Hong Kong -Asian markets retreated on Tuesday as investors took advantage of a quiet trading day to take profits after a healthy run-up over the past week.
Energy firms continued to be buffeted by tumbling oil prices, with Sydney-listed firms including Santos and BHP Billiton taking the biggest hit.
Tokyo slipped 0.40%, Hong Kong fell 0.84%, Sydney shed 1.10% and Shanghai eased 1.47%, while Seoul was 0.42% lower.
With few catalysts to drive business traders took a breather after running up impressive gains so far this month, helped by a string of upbeat US data and expectations China will unveil more economy-boosting measures.
Wall Street eased, with the Dow falling 0.59%, the S&P 500 down 0.73% and the Nasdaq off by 0.84%.
Tokyo, which has surged since the Bank of Japan in October widened its stimulus programme, eased as the yen ticked up against the dollar.
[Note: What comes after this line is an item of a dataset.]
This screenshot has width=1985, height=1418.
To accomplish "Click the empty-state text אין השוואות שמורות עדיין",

The greenback bought ¥120.66 compared with ¥120.78 in New York on Monday afternoon.
However, the US unit is still at seven-year highs and analysts are predicting further advances as the Federal Reserve considers an interest rate hike.
"Market conviction is growing in a Fed rate hike next year," said Joe Manimbo, senior market analyst at Western Union Business Solutions.
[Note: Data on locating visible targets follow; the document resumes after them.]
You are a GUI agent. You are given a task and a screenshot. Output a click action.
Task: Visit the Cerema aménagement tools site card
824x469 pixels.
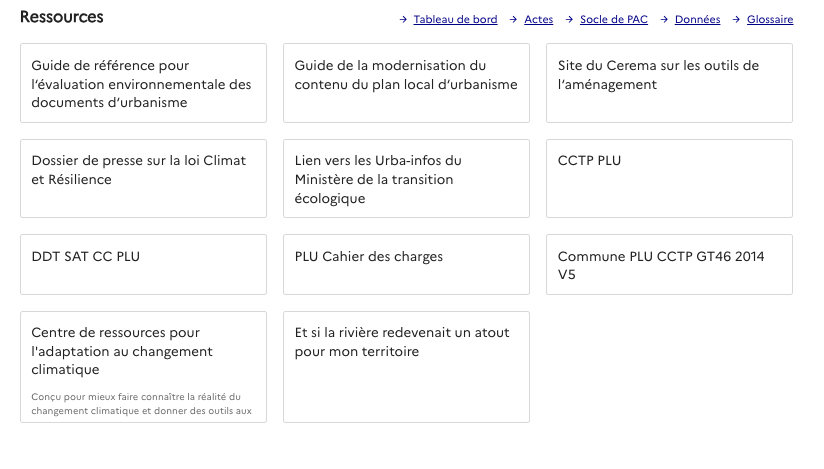[669, 83]
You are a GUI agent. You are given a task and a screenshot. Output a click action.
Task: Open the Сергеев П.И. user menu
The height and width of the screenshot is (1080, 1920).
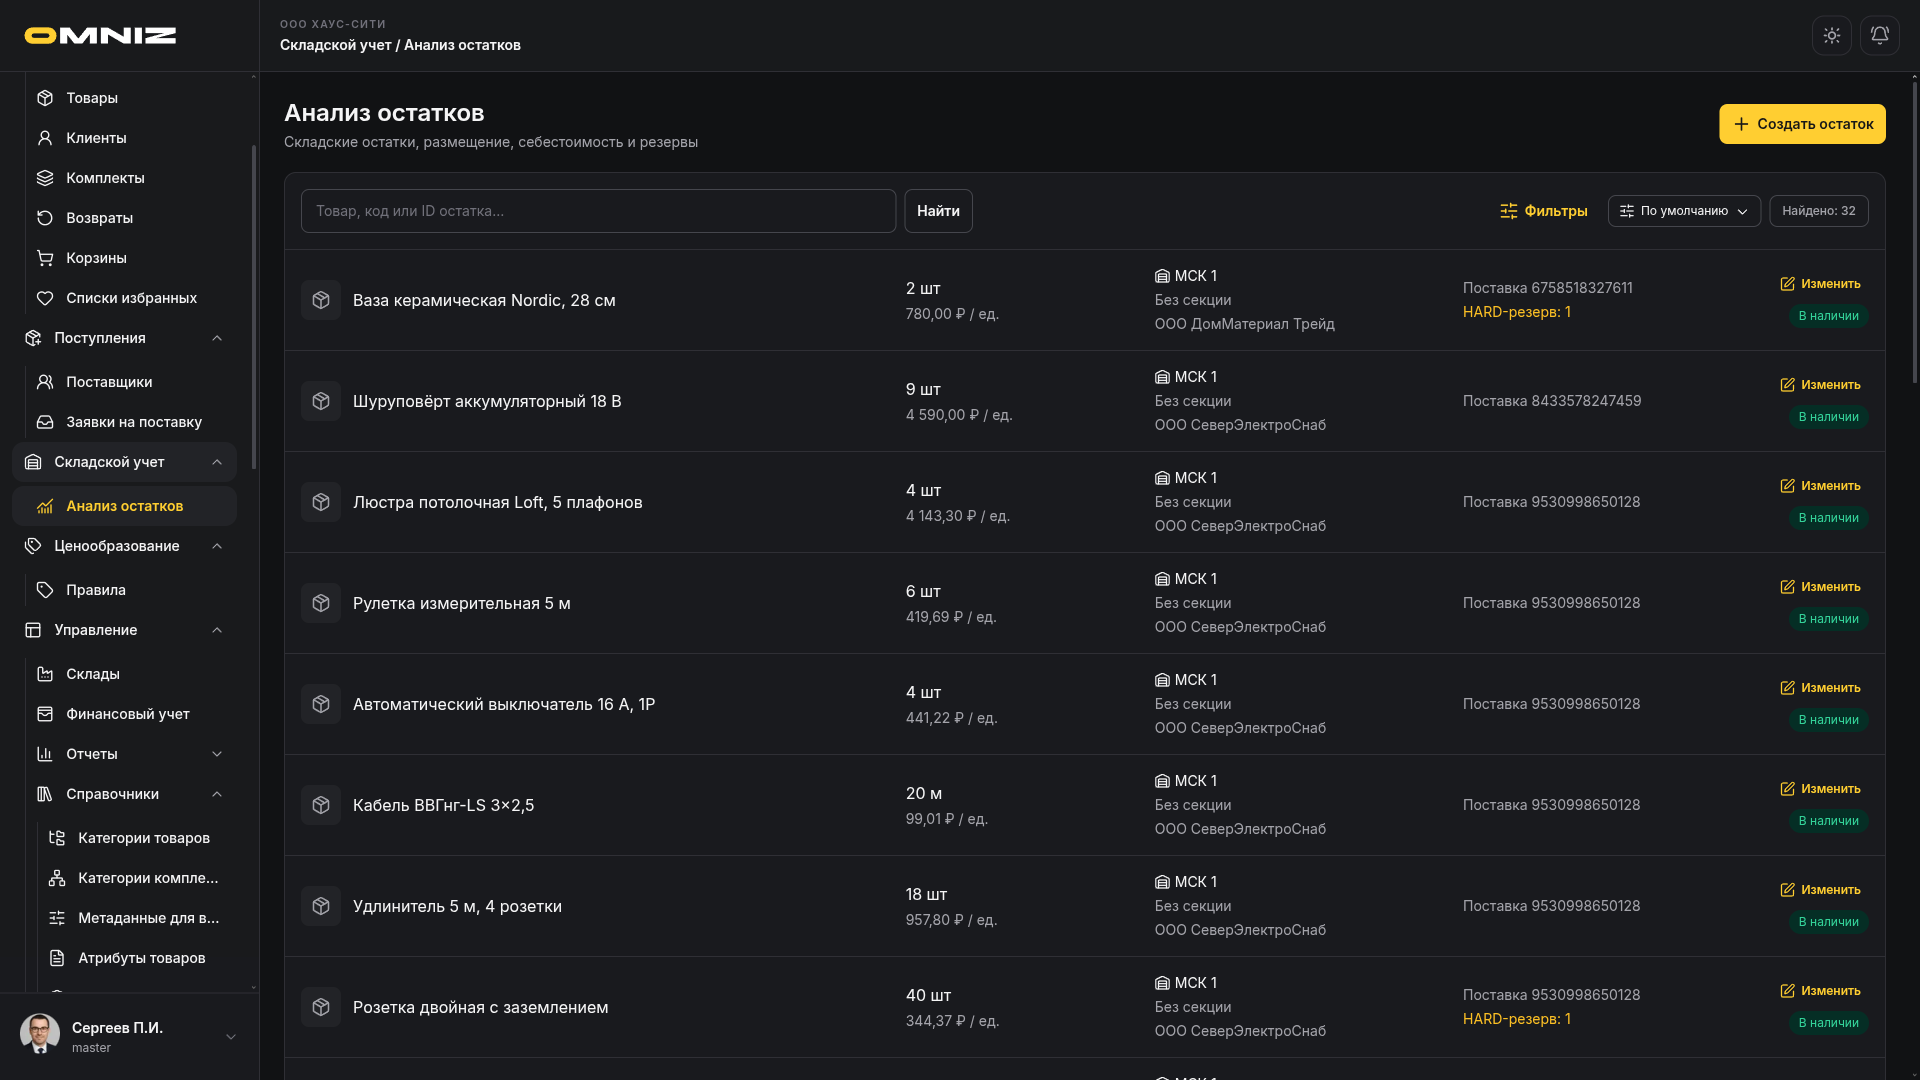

"Still, dollar rallies could get undercut by market profit-taking on its torrid strength while relatively low US yields risk limiting its rise."
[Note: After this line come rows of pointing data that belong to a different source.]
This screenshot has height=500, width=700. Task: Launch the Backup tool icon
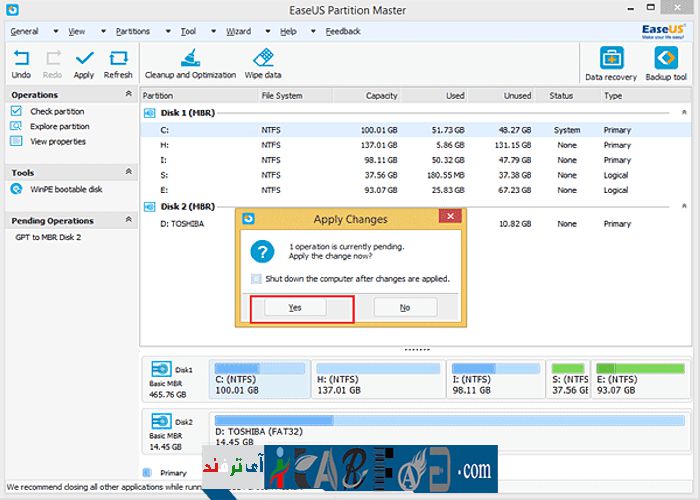(x=666, y=59)
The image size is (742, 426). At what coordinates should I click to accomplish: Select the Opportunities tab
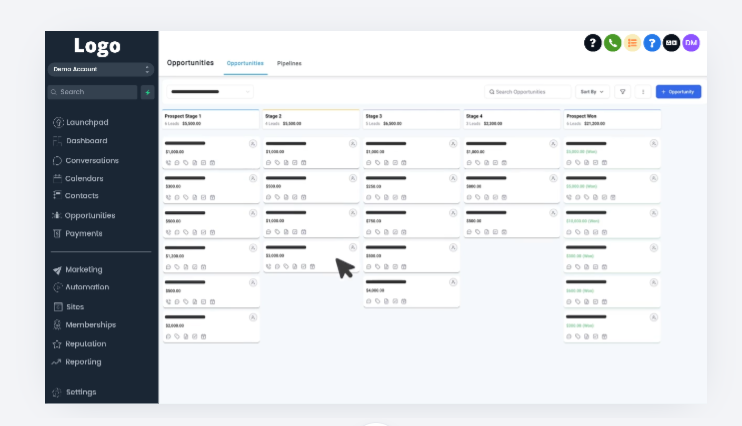[245, 63]
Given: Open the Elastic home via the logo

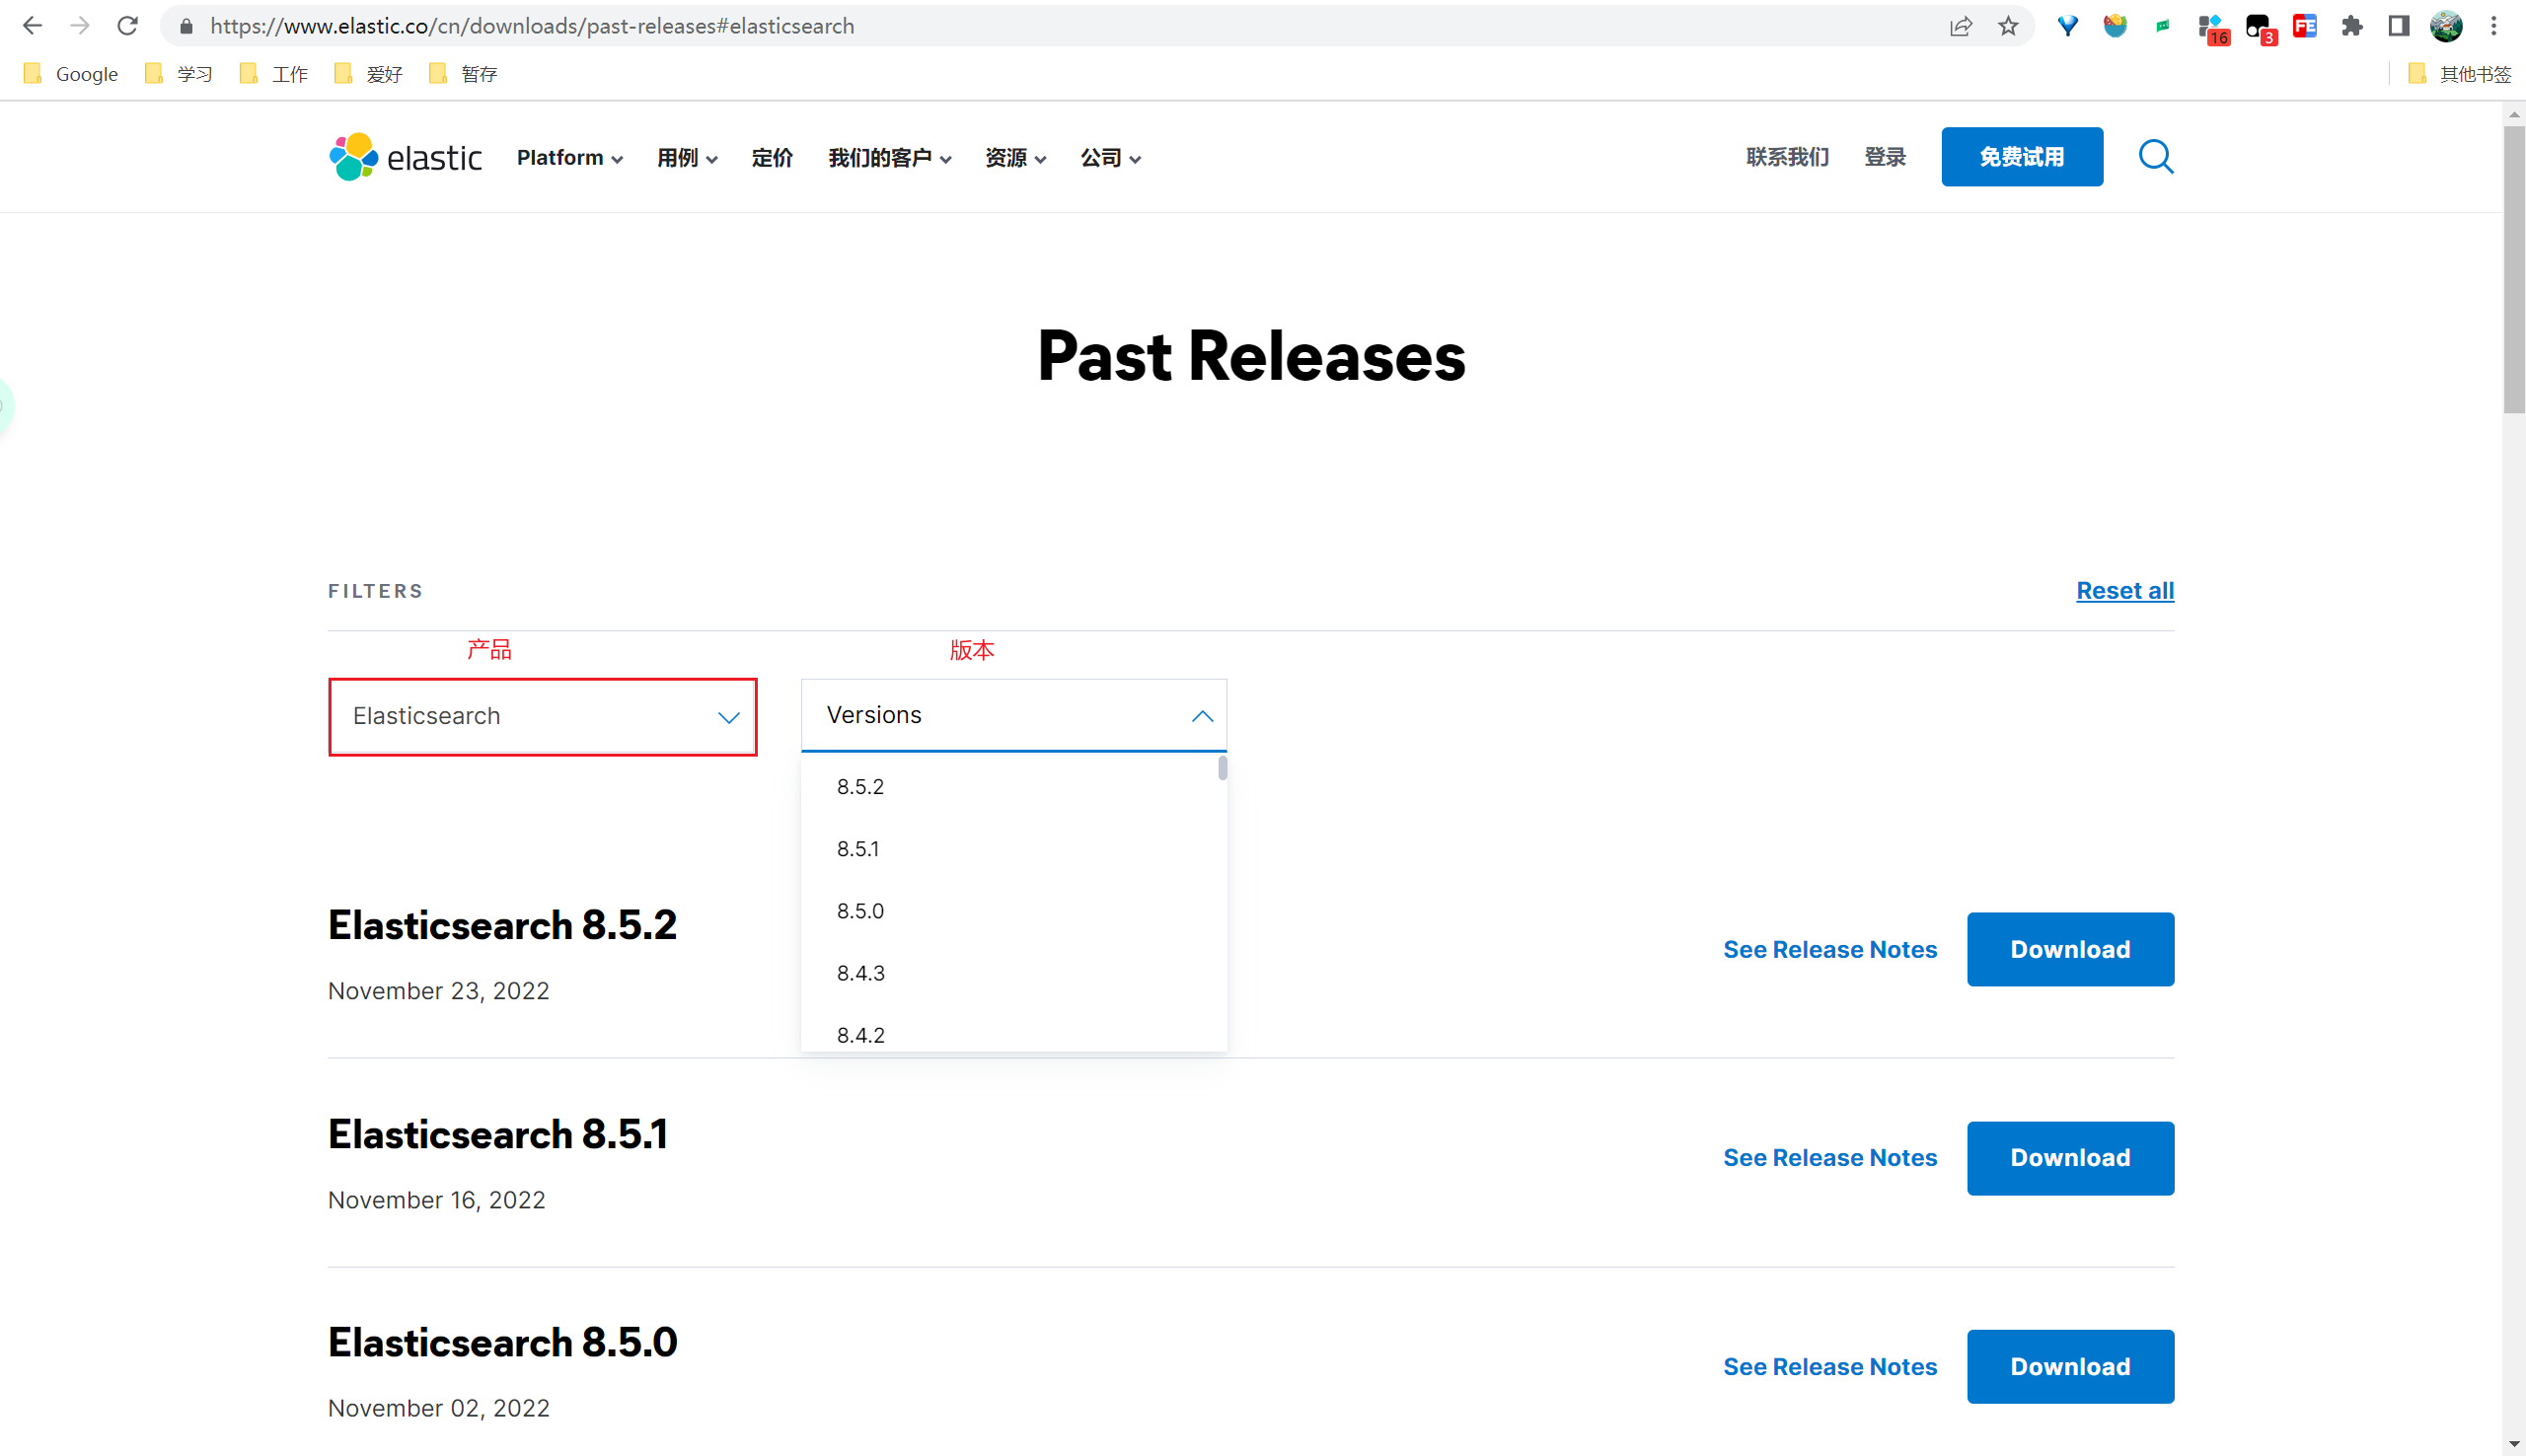Looking at the screenshot, I should pyautogui.click(x=404, y=156).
In other forex trade the euro bought $1.2316 and ¥148.63 against $1.2308 and ¥148.65 in US trade.
Oil prices fell further to fresh five-year lows, battered by Opec's decision last month to maintain its output levels despite a global supply glut.
US benchmark West Texas Intermediate for January delivery fell 22 cents to $62.83, while Brent crude was down 16 cents at $66.03.
The weak oil prices hit energy firms, with Sydney-listed BHP down 3.5% and Santos off 8.2%, while Woodside lost 2.3%.
In Hong Kong CNOOC shed 3.4% and PetroChina was 2.2% lower.
Gold was at $1 200.71 an ounce compared with $1 195.20 late on Monday.